O presidente reforçou que o Brasil não tem déficit comercial com os Estados Unidos — argumento usado por Washington para justificar as tarifas. “Não estou pedindo nada além do justo. Os EUA têm superávit com o Brasil, portanto não há motivo para taxação”, declarou.
De acordo com o ministro das Relações Exteriores, Mauro Vieira, as equipes técnicas dos dois países devem se reunir nas próximas semanas para definir um cronograma de negociações. “A meta é construir um acordo satisfatório para ambos os lados”, disse. O secretário-executivo do Ministério do Desenvolvimento, Márcio Rosa, acrescentou que as tratativas estão “avançando espetacularmente bem”.

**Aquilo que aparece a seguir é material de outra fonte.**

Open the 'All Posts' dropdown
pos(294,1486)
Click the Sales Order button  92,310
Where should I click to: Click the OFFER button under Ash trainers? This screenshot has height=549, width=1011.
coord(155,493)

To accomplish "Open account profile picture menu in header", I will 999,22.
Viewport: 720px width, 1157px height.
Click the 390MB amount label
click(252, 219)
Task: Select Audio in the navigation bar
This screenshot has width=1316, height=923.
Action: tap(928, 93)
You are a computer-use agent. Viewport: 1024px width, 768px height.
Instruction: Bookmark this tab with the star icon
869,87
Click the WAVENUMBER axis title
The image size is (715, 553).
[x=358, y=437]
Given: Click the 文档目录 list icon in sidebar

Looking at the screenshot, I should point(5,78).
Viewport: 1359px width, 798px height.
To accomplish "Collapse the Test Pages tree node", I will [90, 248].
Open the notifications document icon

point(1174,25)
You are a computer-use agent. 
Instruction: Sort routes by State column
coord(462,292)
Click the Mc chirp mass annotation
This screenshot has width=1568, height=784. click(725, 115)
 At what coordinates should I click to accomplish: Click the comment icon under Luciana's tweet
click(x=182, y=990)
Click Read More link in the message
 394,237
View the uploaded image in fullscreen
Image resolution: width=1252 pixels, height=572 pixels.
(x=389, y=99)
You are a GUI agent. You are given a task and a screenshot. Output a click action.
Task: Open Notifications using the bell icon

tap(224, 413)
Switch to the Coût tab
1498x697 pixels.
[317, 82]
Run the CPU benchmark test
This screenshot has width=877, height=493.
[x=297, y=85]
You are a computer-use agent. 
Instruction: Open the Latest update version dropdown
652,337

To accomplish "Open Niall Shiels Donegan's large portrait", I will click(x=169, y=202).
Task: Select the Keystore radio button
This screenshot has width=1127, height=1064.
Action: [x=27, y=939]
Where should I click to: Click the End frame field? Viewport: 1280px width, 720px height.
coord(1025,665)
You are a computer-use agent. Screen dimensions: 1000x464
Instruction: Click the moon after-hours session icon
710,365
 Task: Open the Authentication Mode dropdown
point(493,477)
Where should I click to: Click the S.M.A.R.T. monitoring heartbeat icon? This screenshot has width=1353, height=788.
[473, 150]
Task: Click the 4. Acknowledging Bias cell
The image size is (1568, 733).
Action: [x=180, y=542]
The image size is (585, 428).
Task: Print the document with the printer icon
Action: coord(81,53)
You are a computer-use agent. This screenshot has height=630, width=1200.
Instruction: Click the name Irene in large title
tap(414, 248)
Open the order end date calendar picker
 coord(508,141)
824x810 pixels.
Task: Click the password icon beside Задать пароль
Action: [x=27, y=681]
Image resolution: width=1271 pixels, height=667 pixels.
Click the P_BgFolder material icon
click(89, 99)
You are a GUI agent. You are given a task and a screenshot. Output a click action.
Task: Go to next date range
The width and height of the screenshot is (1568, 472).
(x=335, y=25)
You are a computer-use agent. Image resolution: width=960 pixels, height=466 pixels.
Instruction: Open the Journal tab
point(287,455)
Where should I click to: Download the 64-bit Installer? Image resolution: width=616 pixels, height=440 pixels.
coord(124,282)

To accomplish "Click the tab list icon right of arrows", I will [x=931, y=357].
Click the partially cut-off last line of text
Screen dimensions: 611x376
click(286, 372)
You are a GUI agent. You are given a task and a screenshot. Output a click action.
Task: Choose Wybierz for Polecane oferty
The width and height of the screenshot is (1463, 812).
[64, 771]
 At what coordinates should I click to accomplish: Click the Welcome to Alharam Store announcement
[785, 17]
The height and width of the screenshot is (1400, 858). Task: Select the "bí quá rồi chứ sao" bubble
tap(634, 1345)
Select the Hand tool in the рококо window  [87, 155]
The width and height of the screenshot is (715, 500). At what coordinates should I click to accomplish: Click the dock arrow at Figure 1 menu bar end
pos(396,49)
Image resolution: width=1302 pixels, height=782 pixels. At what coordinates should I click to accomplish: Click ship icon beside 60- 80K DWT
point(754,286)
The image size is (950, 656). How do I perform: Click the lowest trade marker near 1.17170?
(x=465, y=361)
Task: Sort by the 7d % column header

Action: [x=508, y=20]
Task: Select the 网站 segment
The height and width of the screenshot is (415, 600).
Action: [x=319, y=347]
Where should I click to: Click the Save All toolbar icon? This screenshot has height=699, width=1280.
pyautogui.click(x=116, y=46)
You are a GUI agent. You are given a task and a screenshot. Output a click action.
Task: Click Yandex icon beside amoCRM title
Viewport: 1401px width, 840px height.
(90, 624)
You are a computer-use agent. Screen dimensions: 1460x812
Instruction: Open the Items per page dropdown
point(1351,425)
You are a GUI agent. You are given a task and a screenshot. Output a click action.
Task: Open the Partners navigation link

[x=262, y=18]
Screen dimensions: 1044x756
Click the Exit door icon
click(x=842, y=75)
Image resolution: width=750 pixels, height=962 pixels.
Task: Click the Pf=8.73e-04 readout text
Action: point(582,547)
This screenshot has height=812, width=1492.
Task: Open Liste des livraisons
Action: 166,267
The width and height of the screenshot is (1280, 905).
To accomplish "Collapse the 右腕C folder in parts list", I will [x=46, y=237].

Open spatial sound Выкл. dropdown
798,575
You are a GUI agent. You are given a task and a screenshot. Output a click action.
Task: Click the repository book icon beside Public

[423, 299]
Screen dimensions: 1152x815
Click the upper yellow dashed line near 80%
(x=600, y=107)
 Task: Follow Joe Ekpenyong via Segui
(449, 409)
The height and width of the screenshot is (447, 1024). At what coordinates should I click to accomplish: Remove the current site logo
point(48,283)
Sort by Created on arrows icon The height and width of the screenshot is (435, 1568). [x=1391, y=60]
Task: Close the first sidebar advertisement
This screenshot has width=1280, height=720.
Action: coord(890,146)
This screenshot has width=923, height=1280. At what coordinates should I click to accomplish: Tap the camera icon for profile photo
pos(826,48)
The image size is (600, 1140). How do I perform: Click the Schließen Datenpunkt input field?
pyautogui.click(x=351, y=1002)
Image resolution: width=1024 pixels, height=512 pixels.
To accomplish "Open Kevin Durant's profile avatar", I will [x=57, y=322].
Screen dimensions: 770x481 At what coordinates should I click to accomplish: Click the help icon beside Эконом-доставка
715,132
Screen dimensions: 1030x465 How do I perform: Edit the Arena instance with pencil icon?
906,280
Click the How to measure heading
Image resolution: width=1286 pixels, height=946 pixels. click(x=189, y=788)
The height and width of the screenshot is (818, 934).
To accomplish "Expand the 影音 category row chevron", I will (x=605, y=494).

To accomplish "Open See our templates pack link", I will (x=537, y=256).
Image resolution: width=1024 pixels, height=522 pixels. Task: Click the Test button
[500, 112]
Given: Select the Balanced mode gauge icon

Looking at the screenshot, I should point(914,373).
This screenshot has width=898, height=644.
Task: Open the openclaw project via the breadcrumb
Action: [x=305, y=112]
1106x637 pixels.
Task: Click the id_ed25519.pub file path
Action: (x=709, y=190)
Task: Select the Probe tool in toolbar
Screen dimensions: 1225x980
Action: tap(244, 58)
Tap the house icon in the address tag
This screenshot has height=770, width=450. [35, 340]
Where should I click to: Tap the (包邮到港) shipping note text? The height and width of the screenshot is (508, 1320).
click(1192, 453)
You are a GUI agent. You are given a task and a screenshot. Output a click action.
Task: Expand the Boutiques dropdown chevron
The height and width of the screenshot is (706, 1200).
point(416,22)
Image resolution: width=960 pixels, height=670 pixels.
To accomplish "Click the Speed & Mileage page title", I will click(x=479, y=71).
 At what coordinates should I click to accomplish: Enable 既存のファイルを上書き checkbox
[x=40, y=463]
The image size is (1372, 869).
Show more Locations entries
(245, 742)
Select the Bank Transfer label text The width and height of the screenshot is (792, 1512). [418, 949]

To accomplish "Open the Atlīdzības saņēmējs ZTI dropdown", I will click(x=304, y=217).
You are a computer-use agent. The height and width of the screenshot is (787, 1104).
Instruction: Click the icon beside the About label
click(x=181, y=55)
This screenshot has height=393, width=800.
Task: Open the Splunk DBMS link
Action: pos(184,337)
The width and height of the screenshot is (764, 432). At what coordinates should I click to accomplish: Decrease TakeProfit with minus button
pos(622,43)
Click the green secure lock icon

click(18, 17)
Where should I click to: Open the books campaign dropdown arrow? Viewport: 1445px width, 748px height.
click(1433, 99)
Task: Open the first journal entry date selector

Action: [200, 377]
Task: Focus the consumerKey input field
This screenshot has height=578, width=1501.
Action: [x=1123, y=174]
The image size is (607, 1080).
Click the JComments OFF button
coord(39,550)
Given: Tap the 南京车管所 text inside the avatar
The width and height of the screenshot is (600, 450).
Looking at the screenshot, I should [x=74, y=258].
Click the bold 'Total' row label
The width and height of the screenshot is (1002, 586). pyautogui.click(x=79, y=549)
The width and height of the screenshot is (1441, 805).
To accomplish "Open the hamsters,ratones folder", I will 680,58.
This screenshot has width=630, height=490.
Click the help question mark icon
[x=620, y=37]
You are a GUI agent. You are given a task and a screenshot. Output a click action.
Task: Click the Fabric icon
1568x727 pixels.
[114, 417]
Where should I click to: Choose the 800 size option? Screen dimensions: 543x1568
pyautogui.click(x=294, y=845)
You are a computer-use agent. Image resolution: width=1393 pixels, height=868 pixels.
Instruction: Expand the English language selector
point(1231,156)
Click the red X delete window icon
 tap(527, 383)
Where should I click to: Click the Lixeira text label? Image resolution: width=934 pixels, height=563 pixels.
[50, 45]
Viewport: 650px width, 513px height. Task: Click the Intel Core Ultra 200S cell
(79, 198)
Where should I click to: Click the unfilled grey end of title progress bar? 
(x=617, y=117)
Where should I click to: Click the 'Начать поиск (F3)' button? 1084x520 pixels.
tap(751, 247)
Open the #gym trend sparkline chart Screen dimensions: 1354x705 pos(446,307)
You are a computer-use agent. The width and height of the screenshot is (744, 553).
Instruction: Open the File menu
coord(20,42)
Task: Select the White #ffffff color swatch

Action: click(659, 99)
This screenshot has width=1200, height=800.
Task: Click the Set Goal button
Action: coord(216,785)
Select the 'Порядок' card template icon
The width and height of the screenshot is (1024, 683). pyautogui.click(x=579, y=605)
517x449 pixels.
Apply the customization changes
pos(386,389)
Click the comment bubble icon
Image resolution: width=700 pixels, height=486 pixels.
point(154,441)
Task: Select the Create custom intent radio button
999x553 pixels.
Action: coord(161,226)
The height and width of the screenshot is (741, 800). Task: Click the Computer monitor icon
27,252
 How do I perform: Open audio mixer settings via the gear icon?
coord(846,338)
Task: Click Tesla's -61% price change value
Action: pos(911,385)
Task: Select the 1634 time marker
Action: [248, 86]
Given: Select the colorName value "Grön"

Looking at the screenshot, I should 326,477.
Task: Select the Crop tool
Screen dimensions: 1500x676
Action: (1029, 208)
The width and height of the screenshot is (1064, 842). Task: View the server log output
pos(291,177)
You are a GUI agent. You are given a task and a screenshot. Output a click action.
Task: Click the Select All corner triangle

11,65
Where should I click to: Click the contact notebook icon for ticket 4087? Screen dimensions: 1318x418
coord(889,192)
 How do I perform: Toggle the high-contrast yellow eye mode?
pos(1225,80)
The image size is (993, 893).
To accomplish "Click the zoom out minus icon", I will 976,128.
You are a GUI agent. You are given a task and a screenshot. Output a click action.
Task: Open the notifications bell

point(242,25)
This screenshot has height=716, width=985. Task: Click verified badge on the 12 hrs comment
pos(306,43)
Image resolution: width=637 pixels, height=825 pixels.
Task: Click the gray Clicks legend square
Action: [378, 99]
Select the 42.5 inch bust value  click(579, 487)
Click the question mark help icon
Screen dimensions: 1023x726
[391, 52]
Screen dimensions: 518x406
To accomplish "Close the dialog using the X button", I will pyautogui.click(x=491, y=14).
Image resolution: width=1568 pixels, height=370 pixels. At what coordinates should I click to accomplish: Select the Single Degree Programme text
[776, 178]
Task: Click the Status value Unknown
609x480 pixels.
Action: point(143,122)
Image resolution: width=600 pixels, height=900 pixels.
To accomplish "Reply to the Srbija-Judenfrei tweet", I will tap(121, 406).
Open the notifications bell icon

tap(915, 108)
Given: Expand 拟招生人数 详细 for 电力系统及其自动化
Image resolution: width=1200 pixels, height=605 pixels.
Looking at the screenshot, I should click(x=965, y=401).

Lula também afirmou ter se colocado à disposição para ajudar nas negociações envolvendo a Venezuela. “O Brasil não tem interesse em guerra na América do Sul. Nossa luta é contra a fome e a miséria”, disse.
O presidente aproveitou para convidar Trump a participar da COP30, conferência da ONU sobre mudanças climáticas que será realizada em novembro de 2025, em Belém (PA).
Durante a viagem à Ásia, Lula destacou ainda o interesse em fortalecer relações com Indonésia e Malásia — esta última com apoio do Brasil para integrar o Brics como membro pleno.
Ao completar 80 anos, Lula disse viver “o melhor momento da vida”. “Nunca me senti tão vivo e com tanta vontade de viver”, afirmou.